*Exercise*. Reproduce verbatim the lines of the rows below that run from the one containing "Click the zoom slider handle" through the one containing "Maximize the MSIX".

━━━━━ Records provided

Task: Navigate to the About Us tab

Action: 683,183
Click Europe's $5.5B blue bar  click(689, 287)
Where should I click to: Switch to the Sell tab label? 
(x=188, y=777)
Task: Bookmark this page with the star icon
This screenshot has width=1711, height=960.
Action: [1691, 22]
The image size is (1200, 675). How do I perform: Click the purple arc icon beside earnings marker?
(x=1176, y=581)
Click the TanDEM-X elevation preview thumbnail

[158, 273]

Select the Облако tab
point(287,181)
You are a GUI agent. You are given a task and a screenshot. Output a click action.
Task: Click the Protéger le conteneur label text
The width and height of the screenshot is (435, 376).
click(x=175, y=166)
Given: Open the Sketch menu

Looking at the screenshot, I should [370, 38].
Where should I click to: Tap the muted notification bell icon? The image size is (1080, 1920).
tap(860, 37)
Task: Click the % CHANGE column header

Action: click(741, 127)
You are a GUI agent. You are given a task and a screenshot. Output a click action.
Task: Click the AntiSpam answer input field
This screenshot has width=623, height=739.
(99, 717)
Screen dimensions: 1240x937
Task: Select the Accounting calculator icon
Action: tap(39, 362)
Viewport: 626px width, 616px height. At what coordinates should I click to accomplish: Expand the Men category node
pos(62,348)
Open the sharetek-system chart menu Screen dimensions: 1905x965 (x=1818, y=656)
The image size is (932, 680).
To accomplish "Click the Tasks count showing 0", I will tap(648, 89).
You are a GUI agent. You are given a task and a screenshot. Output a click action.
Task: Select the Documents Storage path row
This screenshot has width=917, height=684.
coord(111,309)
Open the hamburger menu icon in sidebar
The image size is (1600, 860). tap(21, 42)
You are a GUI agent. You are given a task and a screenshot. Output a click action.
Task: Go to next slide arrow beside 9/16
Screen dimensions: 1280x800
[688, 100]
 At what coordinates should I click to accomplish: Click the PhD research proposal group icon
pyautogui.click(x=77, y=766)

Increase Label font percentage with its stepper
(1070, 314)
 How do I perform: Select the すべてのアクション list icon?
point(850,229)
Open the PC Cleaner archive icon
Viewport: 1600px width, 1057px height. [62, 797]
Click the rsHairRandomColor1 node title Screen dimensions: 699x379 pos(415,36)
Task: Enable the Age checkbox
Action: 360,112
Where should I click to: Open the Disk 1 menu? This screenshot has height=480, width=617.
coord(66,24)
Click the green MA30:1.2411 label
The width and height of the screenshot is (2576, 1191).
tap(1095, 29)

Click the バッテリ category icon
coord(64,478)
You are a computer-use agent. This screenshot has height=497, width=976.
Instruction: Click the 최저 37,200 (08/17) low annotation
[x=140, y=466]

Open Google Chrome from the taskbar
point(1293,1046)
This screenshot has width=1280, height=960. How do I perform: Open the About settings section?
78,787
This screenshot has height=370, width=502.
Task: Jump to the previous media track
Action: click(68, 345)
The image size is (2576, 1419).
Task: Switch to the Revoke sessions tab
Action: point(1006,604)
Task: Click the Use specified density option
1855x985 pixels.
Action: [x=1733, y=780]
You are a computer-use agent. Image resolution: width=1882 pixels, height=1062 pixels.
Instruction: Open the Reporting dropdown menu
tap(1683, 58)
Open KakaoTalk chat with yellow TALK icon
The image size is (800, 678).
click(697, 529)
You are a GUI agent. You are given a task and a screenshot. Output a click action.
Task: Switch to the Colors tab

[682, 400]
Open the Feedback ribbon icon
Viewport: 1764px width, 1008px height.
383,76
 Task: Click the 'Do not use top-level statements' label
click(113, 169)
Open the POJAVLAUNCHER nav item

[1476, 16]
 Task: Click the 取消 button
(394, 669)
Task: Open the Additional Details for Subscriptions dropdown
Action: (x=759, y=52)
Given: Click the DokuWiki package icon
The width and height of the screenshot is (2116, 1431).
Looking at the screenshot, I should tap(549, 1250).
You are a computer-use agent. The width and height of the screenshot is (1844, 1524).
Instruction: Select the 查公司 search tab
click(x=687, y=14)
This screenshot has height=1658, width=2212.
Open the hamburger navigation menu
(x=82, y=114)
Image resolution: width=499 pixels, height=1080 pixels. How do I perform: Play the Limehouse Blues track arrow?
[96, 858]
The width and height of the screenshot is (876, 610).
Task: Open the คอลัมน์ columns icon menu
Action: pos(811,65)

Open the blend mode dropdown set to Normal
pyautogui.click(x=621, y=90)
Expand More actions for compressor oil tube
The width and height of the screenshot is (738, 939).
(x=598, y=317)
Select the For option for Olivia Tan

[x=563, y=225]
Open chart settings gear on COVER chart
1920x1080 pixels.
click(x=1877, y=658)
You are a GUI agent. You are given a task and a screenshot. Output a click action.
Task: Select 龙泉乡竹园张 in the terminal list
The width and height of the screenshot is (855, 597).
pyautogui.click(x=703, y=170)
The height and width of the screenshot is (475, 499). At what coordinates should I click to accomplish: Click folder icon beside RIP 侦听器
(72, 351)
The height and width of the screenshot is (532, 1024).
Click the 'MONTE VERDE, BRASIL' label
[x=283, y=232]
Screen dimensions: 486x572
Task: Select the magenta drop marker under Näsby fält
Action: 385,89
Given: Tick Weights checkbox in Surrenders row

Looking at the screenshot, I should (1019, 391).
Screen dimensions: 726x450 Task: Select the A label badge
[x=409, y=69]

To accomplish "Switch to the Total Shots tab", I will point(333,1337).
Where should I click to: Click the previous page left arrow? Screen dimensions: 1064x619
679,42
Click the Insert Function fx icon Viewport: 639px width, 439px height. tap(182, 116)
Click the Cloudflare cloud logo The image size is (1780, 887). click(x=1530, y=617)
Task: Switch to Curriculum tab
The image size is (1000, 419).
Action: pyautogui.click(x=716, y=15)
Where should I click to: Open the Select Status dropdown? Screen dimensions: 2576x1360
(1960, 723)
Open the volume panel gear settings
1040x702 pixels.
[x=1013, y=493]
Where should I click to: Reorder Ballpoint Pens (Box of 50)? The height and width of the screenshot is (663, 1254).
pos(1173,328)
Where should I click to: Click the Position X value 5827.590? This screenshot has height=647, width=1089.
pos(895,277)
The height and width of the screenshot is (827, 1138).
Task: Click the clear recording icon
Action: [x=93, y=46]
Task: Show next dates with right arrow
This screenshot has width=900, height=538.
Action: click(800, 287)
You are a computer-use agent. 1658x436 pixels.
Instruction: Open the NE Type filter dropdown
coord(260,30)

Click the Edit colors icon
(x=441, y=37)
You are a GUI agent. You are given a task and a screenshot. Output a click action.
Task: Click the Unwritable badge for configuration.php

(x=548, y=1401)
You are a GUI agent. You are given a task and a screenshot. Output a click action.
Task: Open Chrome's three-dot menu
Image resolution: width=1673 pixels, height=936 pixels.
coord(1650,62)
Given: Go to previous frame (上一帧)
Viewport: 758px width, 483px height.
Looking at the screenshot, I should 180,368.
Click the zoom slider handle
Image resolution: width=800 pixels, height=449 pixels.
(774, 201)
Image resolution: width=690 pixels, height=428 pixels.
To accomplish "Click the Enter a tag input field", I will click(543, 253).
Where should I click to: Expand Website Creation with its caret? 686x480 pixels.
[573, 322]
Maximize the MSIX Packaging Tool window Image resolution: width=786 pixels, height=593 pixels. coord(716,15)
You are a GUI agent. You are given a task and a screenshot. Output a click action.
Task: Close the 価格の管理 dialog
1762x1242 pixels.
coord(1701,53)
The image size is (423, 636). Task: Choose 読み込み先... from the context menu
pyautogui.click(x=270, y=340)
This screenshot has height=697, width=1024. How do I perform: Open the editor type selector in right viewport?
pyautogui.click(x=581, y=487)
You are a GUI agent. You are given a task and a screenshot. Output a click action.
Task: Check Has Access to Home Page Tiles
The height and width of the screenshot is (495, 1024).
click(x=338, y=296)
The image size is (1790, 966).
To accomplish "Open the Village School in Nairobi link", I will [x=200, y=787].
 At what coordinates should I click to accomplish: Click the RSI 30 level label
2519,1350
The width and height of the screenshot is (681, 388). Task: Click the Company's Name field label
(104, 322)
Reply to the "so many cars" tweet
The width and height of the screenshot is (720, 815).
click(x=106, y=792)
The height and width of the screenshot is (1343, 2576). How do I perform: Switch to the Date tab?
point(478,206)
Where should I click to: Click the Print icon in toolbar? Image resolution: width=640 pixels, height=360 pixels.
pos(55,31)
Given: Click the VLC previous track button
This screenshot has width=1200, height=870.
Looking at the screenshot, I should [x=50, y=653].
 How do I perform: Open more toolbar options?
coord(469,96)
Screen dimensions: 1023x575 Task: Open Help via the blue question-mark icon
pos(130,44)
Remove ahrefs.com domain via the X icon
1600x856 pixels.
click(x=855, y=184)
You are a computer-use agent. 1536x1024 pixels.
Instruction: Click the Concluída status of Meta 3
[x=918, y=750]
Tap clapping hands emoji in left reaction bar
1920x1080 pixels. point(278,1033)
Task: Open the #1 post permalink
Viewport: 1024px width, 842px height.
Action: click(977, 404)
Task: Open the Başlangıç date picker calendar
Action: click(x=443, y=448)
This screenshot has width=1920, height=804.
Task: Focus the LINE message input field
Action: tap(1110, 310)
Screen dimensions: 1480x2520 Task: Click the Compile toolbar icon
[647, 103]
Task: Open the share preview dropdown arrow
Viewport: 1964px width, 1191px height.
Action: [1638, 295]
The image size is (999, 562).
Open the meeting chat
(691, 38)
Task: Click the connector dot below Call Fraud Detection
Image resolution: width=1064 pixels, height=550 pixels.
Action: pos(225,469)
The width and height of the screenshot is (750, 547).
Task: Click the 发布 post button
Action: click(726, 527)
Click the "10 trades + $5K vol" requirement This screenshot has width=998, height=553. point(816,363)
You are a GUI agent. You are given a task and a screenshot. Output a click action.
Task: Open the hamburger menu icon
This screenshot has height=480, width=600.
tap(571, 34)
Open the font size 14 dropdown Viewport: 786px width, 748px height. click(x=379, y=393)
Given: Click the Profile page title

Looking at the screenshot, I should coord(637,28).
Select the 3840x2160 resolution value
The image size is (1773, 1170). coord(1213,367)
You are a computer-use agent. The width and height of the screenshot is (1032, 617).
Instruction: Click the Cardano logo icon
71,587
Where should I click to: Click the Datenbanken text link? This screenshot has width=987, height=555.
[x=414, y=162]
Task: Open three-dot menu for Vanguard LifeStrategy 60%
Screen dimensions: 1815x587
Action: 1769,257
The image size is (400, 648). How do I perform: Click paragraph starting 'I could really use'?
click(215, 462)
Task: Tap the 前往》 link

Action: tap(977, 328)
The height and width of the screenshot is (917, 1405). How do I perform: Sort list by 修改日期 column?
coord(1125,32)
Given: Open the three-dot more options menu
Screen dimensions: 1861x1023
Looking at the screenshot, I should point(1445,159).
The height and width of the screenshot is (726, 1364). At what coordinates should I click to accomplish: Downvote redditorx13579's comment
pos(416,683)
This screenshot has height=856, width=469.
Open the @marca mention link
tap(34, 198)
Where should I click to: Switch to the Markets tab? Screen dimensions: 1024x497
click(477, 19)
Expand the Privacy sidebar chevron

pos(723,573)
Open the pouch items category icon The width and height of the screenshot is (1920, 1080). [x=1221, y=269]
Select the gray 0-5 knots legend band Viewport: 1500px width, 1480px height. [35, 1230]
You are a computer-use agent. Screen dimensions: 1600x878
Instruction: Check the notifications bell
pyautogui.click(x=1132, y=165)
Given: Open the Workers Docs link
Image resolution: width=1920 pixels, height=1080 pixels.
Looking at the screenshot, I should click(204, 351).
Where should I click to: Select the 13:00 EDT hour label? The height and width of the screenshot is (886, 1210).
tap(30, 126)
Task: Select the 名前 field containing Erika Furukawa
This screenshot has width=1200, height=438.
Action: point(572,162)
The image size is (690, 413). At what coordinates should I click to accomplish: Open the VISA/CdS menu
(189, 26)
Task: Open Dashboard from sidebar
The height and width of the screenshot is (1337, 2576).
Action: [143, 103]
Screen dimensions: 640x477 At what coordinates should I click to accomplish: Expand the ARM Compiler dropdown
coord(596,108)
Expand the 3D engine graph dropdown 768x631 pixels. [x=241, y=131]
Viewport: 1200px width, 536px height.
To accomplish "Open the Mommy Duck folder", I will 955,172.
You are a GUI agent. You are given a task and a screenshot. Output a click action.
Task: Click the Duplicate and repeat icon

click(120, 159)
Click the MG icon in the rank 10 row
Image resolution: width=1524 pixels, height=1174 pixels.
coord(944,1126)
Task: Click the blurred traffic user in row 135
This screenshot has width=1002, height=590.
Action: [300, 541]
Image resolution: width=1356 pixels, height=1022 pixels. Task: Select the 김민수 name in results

━━━━━━━━━━

*Reply to the task*.
Click the zoom slider handle
Image resolution: width=800 pixels, height=449 pixels.
(774, 201)
Image resolution: width=690 pixels, height=428 pixels.
To accomplish "Click the Enter a tag input field", I will click(543, 253).
Where should I click to: Expand Website Creation with its caret? 686x480 pixels.
[573, 322]
Maximize the MSIX Packaging Tool window Image resolution: width=786 pixels, height=593 pixels. coord(716,15)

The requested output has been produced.